**Welcome to the series of blogs on Digital Image Processing using MATLAB. If you are looking for complete guidance in understanding the concepts of the digital images and image processing using MATLAB, you’re at the right place! In this series, we will discuss the concepts of Image Processing along with the implementation from scratch to the advanced level. ** In t**his section- MATLAB plots, we will discuss plotting in MATLAB in detail.**

A ‘picture’ is worth a thousand words! In the field of technical analysis, ‘graphs’ are of the same worth. MATLAB offers a variety of plotting options for graphs and images. You can draw both two and three-dimensional plots in MATLAB. Let’s start with the 2D plot.

### The *plot* command

The *plot*() command is used for 2D plots. You need two vectors of the same length for plotting a two-dimensional graph. The simplest form of the plot command is,

plot(x,y)

where x and y are the vectors of the same length.

Let’s plot the curve- **y = x ^{2 }**for illustration. Here x is the independent variable and y is the dependent variable. When you think of a plotting a curve, the first thing to consider is the range of the dependent variable. Obviously, the range of the dependent variable will depend on the independent variable and the nature of the expression.

Written problem
In the MATLAB plotting text, what must you have to draw a two-dimensional graph with the plot command?

Excerpted records
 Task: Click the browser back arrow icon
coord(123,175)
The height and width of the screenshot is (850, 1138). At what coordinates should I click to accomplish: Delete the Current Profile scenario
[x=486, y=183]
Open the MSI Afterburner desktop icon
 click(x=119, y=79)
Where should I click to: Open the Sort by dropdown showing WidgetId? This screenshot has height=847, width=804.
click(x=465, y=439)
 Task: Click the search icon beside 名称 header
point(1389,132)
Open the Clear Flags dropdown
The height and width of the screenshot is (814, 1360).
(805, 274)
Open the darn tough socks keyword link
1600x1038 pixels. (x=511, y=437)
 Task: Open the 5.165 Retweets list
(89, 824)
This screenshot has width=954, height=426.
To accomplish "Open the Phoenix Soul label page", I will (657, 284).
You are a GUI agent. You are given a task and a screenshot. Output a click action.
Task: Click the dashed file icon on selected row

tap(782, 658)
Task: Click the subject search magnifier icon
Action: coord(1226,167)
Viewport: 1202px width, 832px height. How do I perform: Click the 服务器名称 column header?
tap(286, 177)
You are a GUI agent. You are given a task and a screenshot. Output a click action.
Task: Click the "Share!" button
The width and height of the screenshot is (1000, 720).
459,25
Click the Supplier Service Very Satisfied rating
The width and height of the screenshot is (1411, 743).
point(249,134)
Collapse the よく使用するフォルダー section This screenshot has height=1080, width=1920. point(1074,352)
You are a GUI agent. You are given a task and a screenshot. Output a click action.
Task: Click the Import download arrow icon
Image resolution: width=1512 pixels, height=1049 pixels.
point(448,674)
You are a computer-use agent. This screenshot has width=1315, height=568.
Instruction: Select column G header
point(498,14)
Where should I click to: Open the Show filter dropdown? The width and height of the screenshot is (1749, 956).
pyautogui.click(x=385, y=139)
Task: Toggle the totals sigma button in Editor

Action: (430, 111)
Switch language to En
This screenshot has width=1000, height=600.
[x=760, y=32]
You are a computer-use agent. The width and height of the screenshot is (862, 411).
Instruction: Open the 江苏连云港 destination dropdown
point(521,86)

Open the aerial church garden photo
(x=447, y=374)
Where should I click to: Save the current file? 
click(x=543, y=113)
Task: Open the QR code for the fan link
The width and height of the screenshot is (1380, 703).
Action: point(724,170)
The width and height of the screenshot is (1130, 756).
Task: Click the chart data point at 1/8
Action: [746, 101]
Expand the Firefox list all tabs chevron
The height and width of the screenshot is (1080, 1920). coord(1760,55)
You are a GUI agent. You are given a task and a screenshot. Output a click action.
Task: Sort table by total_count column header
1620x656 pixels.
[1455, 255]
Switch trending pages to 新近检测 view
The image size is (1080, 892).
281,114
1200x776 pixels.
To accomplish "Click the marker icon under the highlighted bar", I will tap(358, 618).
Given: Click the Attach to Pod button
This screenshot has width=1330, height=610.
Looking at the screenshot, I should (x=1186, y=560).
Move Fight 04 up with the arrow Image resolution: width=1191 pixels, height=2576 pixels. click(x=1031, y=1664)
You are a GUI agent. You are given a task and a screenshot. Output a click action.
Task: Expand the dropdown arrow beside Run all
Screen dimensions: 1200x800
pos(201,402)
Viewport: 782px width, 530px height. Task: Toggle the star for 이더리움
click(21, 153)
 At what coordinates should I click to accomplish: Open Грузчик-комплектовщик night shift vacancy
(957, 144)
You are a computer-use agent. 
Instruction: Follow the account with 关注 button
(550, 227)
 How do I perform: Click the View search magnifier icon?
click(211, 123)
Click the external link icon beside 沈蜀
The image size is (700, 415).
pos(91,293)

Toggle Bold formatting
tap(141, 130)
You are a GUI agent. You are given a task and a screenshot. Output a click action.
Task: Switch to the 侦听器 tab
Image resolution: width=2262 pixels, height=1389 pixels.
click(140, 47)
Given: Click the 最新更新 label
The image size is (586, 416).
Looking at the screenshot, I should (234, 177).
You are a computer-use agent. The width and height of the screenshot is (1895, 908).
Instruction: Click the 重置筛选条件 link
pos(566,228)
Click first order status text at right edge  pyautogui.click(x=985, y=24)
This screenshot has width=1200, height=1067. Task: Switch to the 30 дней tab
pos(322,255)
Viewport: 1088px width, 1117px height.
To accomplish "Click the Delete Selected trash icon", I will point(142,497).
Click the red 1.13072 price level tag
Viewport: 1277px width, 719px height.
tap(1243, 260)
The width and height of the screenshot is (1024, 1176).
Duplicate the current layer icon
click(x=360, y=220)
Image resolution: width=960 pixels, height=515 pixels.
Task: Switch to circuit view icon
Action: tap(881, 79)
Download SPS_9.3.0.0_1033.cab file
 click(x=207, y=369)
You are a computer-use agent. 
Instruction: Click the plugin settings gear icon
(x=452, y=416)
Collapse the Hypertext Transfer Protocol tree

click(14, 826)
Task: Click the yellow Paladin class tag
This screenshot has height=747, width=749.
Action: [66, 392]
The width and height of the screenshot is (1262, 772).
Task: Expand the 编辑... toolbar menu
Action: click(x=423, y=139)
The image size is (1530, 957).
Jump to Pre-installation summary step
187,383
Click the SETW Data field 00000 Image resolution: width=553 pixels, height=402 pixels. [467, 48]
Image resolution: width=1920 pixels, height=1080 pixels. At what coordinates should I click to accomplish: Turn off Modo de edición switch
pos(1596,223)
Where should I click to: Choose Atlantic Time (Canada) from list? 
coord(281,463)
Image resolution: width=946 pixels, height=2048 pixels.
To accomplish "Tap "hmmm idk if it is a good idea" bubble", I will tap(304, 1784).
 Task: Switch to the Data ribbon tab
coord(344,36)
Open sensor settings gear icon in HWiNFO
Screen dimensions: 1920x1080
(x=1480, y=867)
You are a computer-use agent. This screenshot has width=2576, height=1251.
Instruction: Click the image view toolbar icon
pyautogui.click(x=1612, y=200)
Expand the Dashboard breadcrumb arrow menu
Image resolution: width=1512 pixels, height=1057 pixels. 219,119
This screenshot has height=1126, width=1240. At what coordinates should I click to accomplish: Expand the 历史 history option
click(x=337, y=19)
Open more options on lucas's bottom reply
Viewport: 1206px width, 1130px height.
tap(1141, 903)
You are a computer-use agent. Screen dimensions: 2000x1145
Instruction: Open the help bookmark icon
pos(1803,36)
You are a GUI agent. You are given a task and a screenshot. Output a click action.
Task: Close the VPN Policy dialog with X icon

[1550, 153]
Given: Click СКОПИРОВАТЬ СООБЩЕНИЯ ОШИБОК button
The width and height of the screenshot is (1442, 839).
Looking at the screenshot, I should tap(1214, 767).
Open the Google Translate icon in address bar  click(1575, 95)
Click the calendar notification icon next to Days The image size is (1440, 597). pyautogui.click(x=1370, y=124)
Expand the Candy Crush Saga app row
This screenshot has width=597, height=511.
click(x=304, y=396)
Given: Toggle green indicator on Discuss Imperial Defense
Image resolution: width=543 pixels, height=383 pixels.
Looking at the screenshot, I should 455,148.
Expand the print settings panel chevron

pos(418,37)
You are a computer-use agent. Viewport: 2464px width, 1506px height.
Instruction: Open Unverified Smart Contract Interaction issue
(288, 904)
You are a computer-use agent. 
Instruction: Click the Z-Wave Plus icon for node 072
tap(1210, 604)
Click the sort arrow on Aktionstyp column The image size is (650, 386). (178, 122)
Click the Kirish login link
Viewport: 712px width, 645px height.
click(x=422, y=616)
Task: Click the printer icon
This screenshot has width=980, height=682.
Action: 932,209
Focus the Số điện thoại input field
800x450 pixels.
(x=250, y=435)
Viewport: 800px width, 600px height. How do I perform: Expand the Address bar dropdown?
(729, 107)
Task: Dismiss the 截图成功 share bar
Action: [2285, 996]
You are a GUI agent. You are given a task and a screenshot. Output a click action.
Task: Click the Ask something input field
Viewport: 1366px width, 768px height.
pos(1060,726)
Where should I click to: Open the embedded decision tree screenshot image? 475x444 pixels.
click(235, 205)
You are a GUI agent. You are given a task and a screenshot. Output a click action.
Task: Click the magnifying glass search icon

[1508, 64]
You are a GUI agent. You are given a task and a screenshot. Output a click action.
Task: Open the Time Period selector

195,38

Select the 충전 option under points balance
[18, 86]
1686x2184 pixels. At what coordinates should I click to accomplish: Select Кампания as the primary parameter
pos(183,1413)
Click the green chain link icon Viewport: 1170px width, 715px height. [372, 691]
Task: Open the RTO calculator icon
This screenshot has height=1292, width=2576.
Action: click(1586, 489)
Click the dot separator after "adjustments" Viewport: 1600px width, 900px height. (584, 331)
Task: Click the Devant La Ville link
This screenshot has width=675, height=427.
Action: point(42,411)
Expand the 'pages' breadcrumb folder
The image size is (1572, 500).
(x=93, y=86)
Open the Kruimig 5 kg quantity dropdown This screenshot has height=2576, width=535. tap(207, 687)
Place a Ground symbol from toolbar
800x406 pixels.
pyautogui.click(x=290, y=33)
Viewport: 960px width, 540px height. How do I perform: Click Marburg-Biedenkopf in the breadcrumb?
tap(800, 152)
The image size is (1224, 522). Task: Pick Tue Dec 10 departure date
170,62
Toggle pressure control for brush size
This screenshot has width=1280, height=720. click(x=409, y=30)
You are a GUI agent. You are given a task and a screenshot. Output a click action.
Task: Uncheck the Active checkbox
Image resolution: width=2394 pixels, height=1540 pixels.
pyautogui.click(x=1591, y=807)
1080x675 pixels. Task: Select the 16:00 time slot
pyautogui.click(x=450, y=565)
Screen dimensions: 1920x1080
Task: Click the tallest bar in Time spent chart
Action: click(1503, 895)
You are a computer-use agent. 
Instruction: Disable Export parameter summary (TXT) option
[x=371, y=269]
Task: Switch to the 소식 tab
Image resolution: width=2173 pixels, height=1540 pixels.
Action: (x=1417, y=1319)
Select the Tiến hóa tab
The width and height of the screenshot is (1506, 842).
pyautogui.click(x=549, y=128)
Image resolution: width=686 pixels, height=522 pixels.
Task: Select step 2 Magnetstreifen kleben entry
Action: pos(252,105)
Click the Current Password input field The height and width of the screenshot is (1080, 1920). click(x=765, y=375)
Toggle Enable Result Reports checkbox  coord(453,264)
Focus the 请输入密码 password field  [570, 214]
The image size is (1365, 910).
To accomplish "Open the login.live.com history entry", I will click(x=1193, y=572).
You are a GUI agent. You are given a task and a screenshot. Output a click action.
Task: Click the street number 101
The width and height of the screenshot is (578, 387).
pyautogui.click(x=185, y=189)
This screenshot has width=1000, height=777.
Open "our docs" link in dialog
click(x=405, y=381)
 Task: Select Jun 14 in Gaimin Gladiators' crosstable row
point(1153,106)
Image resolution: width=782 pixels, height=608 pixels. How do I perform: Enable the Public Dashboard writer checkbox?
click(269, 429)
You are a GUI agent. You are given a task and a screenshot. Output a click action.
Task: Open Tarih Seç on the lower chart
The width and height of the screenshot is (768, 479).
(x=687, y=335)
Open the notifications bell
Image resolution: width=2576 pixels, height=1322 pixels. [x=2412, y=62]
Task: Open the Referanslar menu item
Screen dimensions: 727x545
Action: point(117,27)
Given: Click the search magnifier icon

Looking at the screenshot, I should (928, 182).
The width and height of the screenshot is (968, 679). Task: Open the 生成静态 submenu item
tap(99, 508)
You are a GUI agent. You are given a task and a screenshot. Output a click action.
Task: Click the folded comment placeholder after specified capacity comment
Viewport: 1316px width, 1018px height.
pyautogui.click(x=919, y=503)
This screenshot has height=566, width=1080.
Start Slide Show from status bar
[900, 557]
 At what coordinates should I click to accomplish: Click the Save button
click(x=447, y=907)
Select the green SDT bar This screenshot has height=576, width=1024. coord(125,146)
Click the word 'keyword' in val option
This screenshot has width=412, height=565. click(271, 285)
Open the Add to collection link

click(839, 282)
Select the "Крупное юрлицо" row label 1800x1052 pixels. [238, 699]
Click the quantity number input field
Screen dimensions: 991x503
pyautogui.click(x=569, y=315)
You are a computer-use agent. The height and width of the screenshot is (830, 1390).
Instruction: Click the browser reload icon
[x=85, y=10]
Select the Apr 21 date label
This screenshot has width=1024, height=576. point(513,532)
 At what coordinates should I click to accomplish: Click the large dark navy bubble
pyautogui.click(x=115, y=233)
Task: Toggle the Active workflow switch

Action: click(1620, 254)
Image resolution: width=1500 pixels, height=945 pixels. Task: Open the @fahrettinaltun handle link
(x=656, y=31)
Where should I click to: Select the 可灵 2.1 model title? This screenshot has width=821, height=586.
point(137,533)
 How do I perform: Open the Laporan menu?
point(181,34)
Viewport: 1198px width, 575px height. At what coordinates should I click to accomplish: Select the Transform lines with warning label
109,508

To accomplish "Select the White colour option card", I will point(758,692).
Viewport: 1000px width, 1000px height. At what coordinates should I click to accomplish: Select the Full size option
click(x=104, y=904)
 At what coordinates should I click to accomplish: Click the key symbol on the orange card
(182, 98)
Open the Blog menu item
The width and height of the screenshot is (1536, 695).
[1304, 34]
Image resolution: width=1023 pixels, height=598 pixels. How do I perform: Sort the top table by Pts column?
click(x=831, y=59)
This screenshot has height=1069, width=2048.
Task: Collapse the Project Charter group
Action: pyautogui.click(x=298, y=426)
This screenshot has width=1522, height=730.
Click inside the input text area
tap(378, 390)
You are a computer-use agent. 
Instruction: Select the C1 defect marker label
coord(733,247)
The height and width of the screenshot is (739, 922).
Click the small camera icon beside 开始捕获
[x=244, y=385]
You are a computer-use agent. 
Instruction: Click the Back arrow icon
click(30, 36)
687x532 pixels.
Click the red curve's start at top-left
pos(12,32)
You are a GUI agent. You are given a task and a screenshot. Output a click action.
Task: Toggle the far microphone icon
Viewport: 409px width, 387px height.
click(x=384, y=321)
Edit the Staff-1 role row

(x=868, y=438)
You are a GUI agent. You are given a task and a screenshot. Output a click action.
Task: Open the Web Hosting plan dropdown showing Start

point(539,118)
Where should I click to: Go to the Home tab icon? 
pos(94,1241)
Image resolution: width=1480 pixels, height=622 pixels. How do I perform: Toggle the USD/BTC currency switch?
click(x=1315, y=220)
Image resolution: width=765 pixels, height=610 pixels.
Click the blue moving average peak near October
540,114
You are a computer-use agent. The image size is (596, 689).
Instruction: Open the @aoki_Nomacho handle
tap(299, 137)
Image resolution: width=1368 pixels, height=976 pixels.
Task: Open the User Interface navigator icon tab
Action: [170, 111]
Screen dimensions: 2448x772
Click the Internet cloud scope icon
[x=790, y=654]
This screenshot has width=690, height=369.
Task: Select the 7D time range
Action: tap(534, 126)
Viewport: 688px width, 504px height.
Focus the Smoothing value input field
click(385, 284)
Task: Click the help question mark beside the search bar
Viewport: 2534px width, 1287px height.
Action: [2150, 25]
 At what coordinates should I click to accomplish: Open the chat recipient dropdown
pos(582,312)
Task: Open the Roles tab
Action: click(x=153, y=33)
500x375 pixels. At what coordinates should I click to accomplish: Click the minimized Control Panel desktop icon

Task solution
Two vectors of the same length.